Showin’ your chops on those piles of sheet music

iStockphotoShow me a musician and I’ll show you someone who has at least a three foot stack of sheet music squirreled away somewhere.

My situation is worse—both my wife and I are musicians, to one degree or another. Throw in the fact that she is a music teacher and you can imagine just how many pages of sheet music there are filling bins and flexing cheap shelving in my house.

What do I have and Where is it?

The biggest problem we face is knowing what we have and where it is. I have hundreds and hundreds of pages of classical and jazz guitar sheet music, but if I need to find Villalobos’ Choros no. 1, where do I look?

Shortly after I bought my ScanSnap, I began scanning in all of my sheet music (I have left much of my wife’s collection untouched—I’m sure you’ll understand). In most cases, I simply hacked the spine off of the original book and fed the sheets through the scanner. Now, I have less paper in the house and my music is searchable.

In most cases I didn’t bother to run OCR on the documents since there is little in the way of printed words on most sheet music that is worth indexing. I did take care to name the files well.

If you ever hope to find your music on your computer, make sure you include at least the composer/artist and song title in the file name.

Is this really cutting down on paper?

Whenever I find what I’m looking for I might play it directly off of the computer screen, but it is more likely that I’ll print it out. Doesn’t this kind of negate the idea of removing paper from my home? Not really. Think about it—most sheet music is never played. We have books with hundreds of songs in them and we play only  a handful. That’s just the way it is.

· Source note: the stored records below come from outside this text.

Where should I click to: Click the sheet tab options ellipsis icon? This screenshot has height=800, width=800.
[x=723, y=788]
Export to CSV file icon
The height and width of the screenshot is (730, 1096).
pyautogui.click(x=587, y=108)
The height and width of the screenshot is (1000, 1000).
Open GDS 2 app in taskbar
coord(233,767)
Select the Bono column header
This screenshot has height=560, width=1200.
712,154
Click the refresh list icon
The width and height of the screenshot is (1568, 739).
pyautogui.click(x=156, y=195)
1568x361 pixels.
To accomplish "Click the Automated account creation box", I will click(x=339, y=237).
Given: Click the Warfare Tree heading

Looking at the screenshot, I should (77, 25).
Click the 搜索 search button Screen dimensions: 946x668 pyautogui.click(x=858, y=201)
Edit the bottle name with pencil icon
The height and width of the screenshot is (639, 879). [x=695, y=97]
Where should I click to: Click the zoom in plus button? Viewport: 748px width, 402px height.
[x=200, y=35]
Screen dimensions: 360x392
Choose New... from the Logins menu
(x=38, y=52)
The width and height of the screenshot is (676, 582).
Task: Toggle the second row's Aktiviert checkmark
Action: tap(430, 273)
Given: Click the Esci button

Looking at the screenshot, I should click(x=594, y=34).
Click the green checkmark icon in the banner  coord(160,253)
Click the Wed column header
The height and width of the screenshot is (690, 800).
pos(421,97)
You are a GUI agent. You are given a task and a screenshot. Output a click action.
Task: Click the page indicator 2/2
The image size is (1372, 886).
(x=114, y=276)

The fact that I print out five or ten pages in a month does not negate the many hundreds of pages that were scanned and then recycled.

Great for Music Lessons

I started taking jazz lessons again a month or two back, and my teacher gave me some lead sheets, with all kinds of useful annotations on them. As soon as I was home, I scanned those babies in, so I would not risk losing the valuable information. I also went through all of my notes from prior lessons and scanned them in as well. These kinds of things are precisely the sorts of paper that tend to get lost in some mismash of unsorted music.

Now, I can type in “Four” in my favorite PDF library application and find the lead sheet for Miles Davis’ Four.

Maybe you don’t have that many notebooks full of music lesson notes, but when you have been trying (poorly) to learn for as many years as I have, those notebooks begin to proliferate. Just scan them all in, give them some good filenames, add some keywords to help, and you’re in business.

What about copyright?

It seems that the jury is still out on digitizing works you own. There’s one fellow who made a right awesome device for scanning in textbooks in minutes, by photographing the pages. That guy’s machine has spurred much debate about whether or not you have the right to digitize your own stuff.

On the one hand, you bought the book and paid for it, so it would seem that fair use covers this; on the other hand, publishers are eager to monetize digital media, reselling the same works to you if they can.

So, is Daniel Reetz’s butt-kickin’ book scanner legal?

That would depend on who you talk to, says Pamela Samuelson, a professor at University of California at Berkeley, who specializes in digital-copyright law. Trade publishers are almost certain to cry copyright infringement, she says, though it may not necessarily be the case.

Google was recently forced to pay $125 million to settle with angry book publishers and authors who claimed copyright infringement as a result of the search giant’s book-scanning project.

But not so individual users who already own the book, says Samuelson. If you scan a book that you have already purchased, it is “fine, and fair use,” she says. “Personal-use copying should be deemed to be fair, unless there is a demonstrable showing of harm to the market for the copyright at work,” says Samuelson.

(Source: wired.com)

Here’s another take on this:

Question

I bought a book for school, can I make a copy of the book for my own use to write on so I don’t write in the book and can get my money back when I return the book to the campus store.

Accepted Answer

You have the right to make a copy of the book you purchased as long as you are using the copy for your personal use. The copyright laws merely prevent you from making copies to sell or distribute.

(Source: justanswer.com)

Of course, if you go passing your PDF documents around to all of your friends, all bets are off.

Final thoughts
Music is a hobby that seems to accumulate great stacks of paper, but these music sheets are peculiar in that you only need one or two out of every hundred. Why not digitize the whole lot and keep those book shelves from sagging?